He who gathers money little by little makes it grow.
In today’s “instant gratification” society, impulse shopping has become a way of life. We see a new set of golf clubs, a dress, even a minivan, and without thinking we’re suddenly pulling out a credit card. But what kind of message does this behavior send to our children?
You can find the answer by watching a child open an endless stack of presents during a birthday party attended by friends. One after another, expensive gifts are tossed aside with little more than a glance and no thought to a “thank you.” We shouldn’t be surprised. Prizes that are won cheaply are of little value, regardless of the cost to the original purchaser.
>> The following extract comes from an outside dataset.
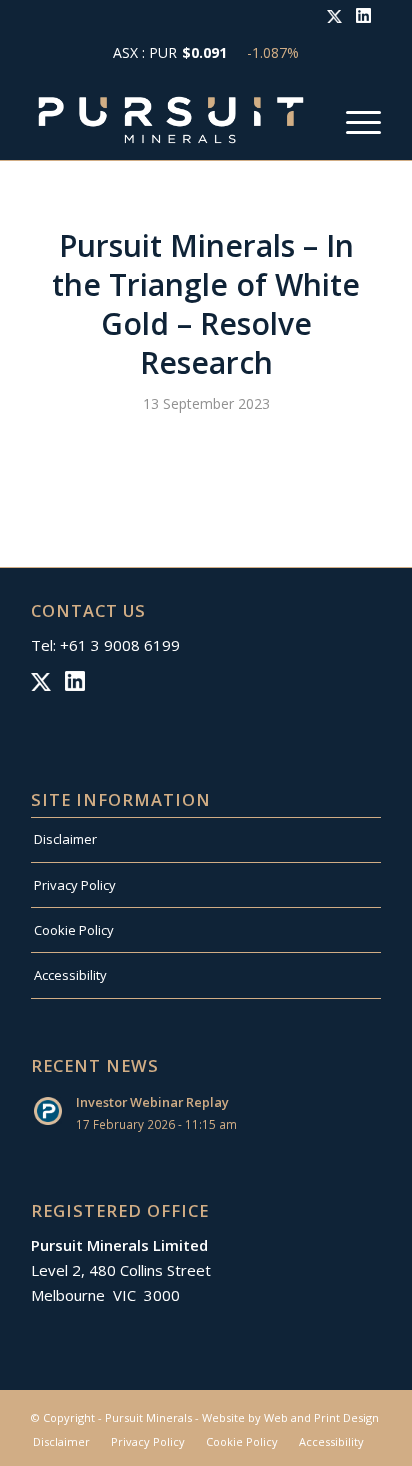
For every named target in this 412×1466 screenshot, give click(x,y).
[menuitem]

On the other hand, the child who spends weeks doing extra chores in order to earn money for a highly sought reward learns several important lessons. He sees how honest work over a lengthy period of time causes his nest egg to grow (Proverbs 13:11). He begins to understand how goals can be accomplished through patience and persistence (Hebrews 12:1). And when the reward is in hand, he takes better care of it and appreciates it far more than if it had simply been handed to him (Psalm 128:2).
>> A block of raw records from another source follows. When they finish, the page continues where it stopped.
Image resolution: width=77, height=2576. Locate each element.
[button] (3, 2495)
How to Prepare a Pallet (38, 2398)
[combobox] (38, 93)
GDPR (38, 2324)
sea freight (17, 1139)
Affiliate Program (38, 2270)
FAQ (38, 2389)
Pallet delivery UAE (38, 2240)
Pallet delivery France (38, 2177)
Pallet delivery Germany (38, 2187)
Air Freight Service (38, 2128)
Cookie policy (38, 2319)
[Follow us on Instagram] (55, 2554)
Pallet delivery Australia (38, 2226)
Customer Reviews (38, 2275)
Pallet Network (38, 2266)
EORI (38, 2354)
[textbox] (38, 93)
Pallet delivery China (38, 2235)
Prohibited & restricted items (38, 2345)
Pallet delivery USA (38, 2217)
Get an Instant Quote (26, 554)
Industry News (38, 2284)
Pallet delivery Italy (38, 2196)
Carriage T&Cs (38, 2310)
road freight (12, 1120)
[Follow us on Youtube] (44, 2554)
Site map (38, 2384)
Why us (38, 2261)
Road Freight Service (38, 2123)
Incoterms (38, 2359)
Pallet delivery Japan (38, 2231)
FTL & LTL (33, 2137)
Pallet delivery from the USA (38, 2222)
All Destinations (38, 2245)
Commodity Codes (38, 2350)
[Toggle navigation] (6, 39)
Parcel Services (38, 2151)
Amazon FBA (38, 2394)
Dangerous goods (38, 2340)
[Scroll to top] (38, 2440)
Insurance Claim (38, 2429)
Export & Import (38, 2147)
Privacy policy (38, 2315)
We suggest that you and your family adopt a policy of “temporary deprivation” when it comes to spending. It’s ultimately more satisfying…and much less expensive.
Before you say good night…
- Do you give your kids too much?
- Are you teaching your children to earn and appreciate their rewards?
- How often do you implement “temporary deprivation”?
Lord, help us to be wise in the way we give to our children and provide for their wants and needs. It’s so easy to just go along with the crowd and do what everyone else seems to be doing. Show us how You want us to live. Amen.